Ce sont donc les 15% d’électeurs du Centre qui n’ont pas
encore fait leur choix définitifs et qui se considèrent comme des
«independents» (mais ne représentent qu’une frange de ceux-ci) qui seront les
faiseurs de roi.
D’où une pêche aux voix au centre d’Obama et de Romney.
On sait que l’économie sera au cœur de la campagne. Si elle
va bien ou de mieux en mieux, le président sortant en reprendra pour quatre ans
à la Maison blanche. Dans le cas contraire, Mitt Romney pourrait lui chiper la
place.
Malgré tout, d’autres considérations pourraient être
importantes. Comme, par exemple, le manque de sympathie des Américains pour
Romney et son manque d’empathie pour ces mêmes Américains.

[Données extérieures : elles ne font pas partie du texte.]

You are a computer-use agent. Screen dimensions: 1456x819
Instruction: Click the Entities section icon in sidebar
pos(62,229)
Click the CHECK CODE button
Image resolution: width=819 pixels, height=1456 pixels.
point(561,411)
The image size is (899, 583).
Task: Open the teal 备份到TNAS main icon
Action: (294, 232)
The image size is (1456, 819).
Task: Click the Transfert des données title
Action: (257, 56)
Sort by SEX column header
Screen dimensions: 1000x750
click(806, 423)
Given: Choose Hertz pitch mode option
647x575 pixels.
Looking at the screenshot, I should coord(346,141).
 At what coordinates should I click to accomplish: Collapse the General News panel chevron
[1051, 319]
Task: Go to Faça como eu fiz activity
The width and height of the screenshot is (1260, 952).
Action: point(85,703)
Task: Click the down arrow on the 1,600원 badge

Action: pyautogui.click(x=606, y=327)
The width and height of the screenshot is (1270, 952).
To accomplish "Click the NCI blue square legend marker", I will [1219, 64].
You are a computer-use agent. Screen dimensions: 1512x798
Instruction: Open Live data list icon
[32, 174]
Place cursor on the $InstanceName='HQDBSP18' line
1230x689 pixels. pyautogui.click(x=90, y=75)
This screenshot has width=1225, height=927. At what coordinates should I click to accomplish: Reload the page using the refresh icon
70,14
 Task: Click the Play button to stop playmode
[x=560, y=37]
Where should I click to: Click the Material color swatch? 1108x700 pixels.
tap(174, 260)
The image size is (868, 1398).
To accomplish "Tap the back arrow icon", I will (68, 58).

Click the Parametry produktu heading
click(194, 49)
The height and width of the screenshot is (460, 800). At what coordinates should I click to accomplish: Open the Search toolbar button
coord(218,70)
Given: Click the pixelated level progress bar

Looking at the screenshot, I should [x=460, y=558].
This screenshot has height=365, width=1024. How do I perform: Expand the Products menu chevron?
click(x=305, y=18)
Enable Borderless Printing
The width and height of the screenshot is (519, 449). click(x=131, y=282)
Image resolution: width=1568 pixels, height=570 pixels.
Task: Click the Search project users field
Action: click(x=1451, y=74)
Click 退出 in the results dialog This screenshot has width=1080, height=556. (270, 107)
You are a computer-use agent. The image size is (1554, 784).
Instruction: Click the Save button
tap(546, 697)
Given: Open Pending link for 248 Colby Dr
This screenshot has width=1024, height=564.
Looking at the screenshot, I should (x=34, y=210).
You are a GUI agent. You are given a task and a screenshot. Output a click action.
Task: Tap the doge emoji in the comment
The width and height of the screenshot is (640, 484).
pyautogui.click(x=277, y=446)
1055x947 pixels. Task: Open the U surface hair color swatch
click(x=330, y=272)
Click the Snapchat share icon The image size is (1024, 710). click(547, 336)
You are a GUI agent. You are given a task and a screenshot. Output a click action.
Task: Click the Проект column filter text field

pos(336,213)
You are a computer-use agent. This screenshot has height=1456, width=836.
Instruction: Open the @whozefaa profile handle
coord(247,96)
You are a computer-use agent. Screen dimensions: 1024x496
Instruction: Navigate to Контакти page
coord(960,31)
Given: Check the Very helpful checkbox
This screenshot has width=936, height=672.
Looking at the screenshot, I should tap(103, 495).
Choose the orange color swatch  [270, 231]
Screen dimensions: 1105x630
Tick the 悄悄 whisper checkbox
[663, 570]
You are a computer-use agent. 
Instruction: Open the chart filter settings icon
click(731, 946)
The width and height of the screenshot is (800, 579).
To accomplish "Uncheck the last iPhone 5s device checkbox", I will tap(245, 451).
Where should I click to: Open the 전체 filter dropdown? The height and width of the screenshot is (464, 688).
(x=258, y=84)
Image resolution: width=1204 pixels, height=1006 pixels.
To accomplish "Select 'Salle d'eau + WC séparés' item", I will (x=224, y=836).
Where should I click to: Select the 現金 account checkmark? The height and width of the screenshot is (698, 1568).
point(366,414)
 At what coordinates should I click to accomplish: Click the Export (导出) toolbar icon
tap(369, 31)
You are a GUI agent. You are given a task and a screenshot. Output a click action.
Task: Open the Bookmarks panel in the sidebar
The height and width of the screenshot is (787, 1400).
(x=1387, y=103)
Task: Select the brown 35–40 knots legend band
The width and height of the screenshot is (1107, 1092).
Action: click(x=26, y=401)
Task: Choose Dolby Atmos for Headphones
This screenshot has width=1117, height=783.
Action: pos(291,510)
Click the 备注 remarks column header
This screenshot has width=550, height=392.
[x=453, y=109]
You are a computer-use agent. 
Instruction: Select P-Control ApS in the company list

Ainsi, le candidat républicain ne semble intéressé que par
une personne et une seule chose: lui et son destin présidentiel…
Bien sûr, pour être candidat à l’élection présidentielle
américaine, il faut avoir une certaine dose d’égocentrisme. Mais pour Romney,
cela se voit comme le nez au milieu de la figure! Ce qui gène nombre de ses
compatriotes.
Parmi les autres paramètres qui pourraient jouer un rôle
dans cette élection, il aura la présence ou non d’un troisième candidat.
On sait que des organisations comme Americans Elect 2012
essayent de mettre en place une candidature «centriste» qui pourrait siphonner
les voix démocrates et républicaines.
Pour l’instant, rien n’est encore fait de ce côté-là.
En outre, on oublie trop souvent que l’élection
présidentielle américaine, ce ne sont pas que deux candidats, ou même trois
parfois, mais plusieurs. Bien sûr, à part les deux principaux (et
éventuellement le troisième larron), ils n’ont aucune chance d’accéder à la
magistrature suprême.
En revanche, ils peuvent empêcher un des candidats
principaux de gagner. Comme ce fut le cas, par exemple, de Ralph Nader, en
2000, qui prit assez de voix à Al Gore pour que George W Bush soit élu.